Getting back to booting: Adventures in Fedora 22 Grub Hell

Yesterday, I picked up my Linux laptop from a local repair shop. They were helping me debug a touchpad issue that keeps coming up. They were kind enough to pop out the Linux drive and drop in a Windows one to do some testing; thereby seeing if the issue is hardware or software related. The results are still inconclusive. However, when they returned the laptop to me, the system would no longer boot into Linux.

A quick Google search turned up results like like this one, that implied recovery was going to be a no-brainer. If that wasn't easy enough, there was always SuperGrubDisk, which promised an even easier fix.

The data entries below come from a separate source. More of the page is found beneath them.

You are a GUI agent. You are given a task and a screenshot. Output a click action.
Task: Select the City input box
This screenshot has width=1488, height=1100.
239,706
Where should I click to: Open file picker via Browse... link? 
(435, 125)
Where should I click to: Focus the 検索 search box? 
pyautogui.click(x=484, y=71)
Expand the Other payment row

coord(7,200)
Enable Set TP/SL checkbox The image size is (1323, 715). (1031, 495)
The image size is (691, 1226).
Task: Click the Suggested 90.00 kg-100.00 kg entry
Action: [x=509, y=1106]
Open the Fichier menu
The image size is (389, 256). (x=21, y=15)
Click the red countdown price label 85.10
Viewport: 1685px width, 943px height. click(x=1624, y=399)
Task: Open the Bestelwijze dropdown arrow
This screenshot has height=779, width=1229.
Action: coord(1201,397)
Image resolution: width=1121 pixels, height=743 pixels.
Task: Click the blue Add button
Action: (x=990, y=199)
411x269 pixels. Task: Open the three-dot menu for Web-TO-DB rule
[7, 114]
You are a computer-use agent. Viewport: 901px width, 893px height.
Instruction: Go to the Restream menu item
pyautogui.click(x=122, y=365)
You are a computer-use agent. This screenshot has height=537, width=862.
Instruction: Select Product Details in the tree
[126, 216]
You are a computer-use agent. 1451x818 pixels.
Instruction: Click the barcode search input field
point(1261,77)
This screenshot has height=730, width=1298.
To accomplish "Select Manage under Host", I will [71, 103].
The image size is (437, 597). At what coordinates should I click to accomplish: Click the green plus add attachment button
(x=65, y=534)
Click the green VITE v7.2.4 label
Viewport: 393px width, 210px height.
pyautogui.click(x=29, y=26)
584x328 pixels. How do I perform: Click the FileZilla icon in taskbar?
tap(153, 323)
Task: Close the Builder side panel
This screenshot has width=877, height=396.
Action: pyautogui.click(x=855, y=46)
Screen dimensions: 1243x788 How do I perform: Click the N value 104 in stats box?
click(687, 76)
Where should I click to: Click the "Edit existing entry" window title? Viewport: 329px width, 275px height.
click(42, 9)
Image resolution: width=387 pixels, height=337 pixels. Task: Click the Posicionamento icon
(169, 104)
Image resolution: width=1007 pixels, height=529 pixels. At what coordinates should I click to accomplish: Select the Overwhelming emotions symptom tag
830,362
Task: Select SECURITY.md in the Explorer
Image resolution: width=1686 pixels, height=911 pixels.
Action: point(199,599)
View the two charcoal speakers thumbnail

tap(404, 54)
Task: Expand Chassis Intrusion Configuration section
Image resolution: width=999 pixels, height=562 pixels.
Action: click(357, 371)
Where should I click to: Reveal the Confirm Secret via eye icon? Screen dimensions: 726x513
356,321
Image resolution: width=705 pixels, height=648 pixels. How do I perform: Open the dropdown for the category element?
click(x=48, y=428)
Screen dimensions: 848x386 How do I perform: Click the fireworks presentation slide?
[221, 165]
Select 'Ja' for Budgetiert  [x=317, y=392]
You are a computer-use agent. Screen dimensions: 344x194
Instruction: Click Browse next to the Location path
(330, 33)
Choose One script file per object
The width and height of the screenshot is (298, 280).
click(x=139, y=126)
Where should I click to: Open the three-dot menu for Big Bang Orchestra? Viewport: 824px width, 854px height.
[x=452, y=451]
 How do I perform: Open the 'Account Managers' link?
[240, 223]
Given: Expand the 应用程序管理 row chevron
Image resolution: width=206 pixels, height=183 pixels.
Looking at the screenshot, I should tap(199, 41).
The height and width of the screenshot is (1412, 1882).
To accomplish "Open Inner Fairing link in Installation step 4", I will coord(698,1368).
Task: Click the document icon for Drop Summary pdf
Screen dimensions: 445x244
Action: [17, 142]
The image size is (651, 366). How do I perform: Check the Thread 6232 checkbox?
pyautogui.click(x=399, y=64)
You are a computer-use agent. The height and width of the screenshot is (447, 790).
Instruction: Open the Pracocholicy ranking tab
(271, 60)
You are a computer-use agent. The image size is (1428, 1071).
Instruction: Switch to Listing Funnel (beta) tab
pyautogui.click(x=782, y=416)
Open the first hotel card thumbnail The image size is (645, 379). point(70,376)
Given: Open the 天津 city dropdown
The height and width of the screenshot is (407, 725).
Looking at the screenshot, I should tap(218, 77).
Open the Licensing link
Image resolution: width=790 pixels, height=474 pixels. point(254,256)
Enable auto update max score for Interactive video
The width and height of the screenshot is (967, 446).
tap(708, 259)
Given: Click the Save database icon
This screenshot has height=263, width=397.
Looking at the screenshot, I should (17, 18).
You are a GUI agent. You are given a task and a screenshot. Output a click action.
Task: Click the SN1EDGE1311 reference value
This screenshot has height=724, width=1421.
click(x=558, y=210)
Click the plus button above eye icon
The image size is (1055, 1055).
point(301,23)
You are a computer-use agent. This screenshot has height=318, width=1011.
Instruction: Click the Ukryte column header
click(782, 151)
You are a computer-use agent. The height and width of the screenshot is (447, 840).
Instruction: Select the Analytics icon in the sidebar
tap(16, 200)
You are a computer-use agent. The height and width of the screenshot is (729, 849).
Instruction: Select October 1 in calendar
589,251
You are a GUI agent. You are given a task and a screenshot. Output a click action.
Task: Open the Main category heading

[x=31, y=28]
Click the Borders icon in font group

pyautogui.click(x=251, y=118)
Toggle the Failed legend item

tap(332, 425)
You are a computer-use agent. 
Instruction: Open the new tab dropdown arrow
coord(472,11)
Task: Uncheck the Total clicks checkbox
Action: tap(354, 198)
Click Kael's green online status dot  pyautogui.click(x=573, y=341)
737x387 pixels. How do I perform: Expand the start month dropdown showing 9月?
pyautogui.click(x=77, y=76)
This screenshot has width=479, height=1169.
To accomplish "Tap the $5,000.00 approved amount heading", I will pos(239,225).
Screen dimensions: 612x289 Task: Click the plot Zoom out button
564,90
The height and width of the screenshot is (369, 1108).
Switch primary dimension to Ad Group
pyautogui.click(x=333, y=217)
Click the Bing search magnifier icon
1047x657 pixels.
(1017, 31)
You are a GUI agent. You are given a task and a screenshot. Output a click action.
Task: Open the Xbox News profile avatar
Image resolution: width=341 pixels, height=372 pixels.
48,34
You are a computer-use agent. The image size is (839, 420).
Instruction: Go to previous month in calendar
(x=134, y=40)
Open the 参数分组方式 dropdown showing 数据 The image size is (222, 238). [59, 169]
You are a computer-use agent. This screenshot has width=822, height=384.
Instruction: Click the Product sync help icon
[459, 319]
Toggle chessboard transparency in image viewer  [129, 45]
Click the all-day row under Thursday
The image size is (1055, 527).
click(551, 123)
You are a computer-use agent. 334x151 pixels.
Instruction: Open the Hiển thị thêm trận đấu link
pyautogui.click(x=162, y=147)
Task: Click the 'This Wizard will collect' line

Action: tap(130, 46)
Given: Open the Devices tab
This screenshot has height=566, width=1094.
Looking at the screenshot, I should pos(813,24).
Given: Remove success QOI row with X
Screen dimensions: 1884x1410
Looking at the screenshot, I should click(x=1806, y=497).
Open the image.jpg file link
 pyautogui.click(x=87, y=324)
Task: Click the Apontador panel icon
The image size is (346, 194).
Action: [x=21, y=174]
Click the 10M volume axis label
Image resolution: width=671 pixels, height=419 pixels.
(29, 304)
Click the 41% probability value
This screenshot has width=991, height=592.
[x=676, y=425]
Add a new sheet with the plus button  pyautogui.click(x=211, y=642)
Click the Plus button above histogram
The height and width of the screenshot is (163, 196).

Alas, it was not meant to be. After hours of mucking around, I finally gave up. The links I kept finding were either too dated, or just didn't apply to my system. So I did what any smart programmer does when they hit a wall: I went to bed.

This morning, I figured out a recipe for getting back to booting. Here goes:

  1. Download the Fedora Server ISO (yes, it's 2.1GB, get over it)
  2. Install the ISO on a thumbdrive using LiveUSB Creator
  3. Select the Troubleshooting option, and rescue option, thereby booting into rescue mode
  4. Congratulate yourself that you go to a command prompt!
  5. Follow most of the instructions here:
    1. mount /dev/sda1 /mnt/sysimage/boot
    2. mount --bind /dev /mnt/sysimage/dev
    3. mount --bind /proc /mnt/sysimage/proc
    4. mount --bind /sys /mnt/sysimage/sys
    5. chroot /mnt/sysimage
  6. Try running the grub2-install command: grub2-install /dev/sda, but don't panic when it fails with the message missing /usr/lib/grub/x86_64-efi
  7. Turn on system networking: /etc/rc.d/init.d/network start
  8. Troubleshoot system networking. For me, this included adding my nameserver to /etc/resolv.conf
  9. Run: yum install grub2-efi-modules
  10. Try running the grub2-install command: grub2-install /dev/sda, but don't panic when it fails with the message about a missing /boot/efi directory
  11. Run: grub2-install --target=x86_64-efi --efi-directory=/boot/EFI /dev/sda
  12. Rejoice that the install appeared to work!
  13. Yank the thumb drive; reboot; blog about it

I'm sure there's a number of very cool things Grub2 will let me do, and I'm sure I don't care about any of them. I'm just glad to have my system back to booting.